Let’s take a look at that same entry, from the open stance, with a different finish.
In this first example, Dvalishvili retracts the punching hand to double off, and he buries his head in the chest as he moves forward.
This time, Dvalishvili takes an even deeper outside step on the overhand, using the punch to club into a collar tie. His head is outside the hip, on the knee-pick side.
The mechanics of this finish are similar to that of a knee tap, Dvalishvili is pulling the leg through one way, while punching the collar tie (an underhook, if it’s a knee tap) in the other direction. In a knee tap, the attacking wrestler typically runs their feet in the punching direction, so they can run them across the side with no base, but it works just fine with no additional footwork in this case.
The pull on the leg and full-body push on the head is enough to twist Lopez’s body across and knock him over.
It’s not always smart to wing overhands as an entry - as a strike they’re relatively easy to read, and the potential counters are extremely dangerous. However, if your opponent has a tendency to cover up or move straight back against power strikes, the takedown opportunities can be fairly reliable.

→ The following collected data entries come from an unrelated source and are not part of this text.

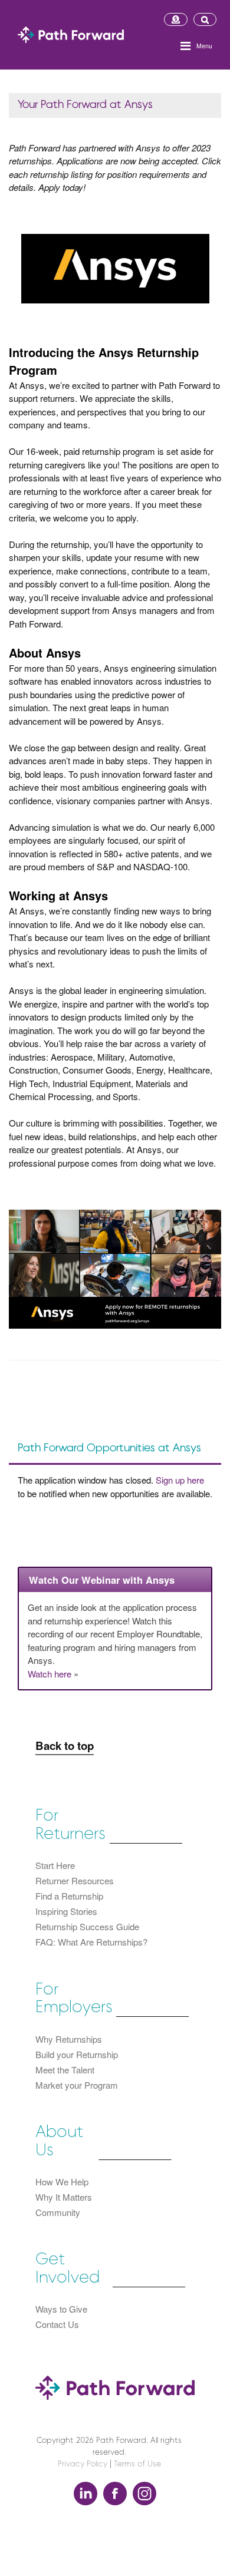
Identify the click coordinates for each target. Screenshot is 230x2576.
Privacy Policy (82, 2464)
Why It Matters (63, 2197)
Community (57, 2212)
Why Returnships (68, 2039)
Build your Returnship (76, 2054)
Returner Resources (74, 1880)
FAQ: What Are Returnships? (91, 1942)
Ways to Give (61, 2309)
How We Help (61, 2181)
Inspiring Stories (66, 1911)
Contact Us (57, 2324)
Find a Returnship (69, 1896)
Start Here (55, 1865)
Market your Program (76, 2085)
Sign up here (180, 1480)
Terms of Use (137, 2464)
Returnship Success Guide (87, 1926)
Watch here (49, 1673)
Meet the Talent (64, 2069)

After using this setup a few times, Dvalishvili was able to draw reactions from Lopez by simply feinting the overhand, without throwing himself into danger.
In the first frame, Dvalishvili mimics the exact motion he uses when throwing an overhand, drawing up the guard of Lopez, as well as shrinking his stance. Instead, Dvalishvili shoots both hands to the legs, rather than the overhand and knee pick.
This is a tough entry to pull off. If your opponent can catch underhooks and hip back, it’s probably over. If Lopez had the reaction to both cover up and frame with this guard, while kicking his hips back, it’s likely he would have given Dvalishvili a considerably tougher time.
But half the battle is knowing your opponent, and Dvalishvili was confident he could get to the legs at this point without Lopez making it complicated. Earlier, it was noted that double legs are easier from a closed stance matchup. Traditionally in wrestling, to shoot a double the attacking wrestler takes a penetration step, hitting their knee in the middle of their opponent’s stance, while getting their head outside the hip on the rear-side.
The attacking wrestler is then able to slide up that rear leg, turn the corner and drive with their feet and head while collapsing the legs. So the arms are pulling in, while the head and feet drive across.
In this case, from open stance, Dvalishvili is going to use similar principles, but his head is not in the mix.
Shooting from open stance, it’s actually easier to circle toward the head-side, rather than using the head as a lever to run them the other way. To pull this off, Dvalishvili attacks lower on the ankle on the head-side, pulling it high while using his rear-hand to move Lopez in that direction.
Because Lopez has no base on that side, and because Dvalishvili is pulling that leg across his body, essentially, he is able to sit Lopez on his hip.
To make a clever finish even more beautiful, Dvalishvili immediately hits a cartwheel pass to finish on the opposite side of Lopez’s legs, to avoid any possibility of a guillotine counter.
Merab Dvalishvili has plenty of tools for wrestling entries in open space.
Moving forward, my concerns are about his ringcraft, and discipline in selecting shots that make more sense for specific opponents. Lopez didn’t have much to offer defensively, so in this case it didn’t really matter when Dvalishvili decided to use this overhand setups. However, against stingier opponents, he may want to avoid laboring through finishes with compromised posture in the middle of the cage.
The one thing Dvalishvili does have going for him, which may carry him straight to contendership, is his incredible conditioning. Everyone gets tired eventually, but Merab Dvalishvili’s cardio ceiling appears to be considerably higher than the rest of the division.
Training with Aljamain Sterling almost daily, it’s likely that Dvalishvili will continue to improve. I’ll be sure to revisit and break down Dvalishvili’s wrestling once he takes a step up in competition.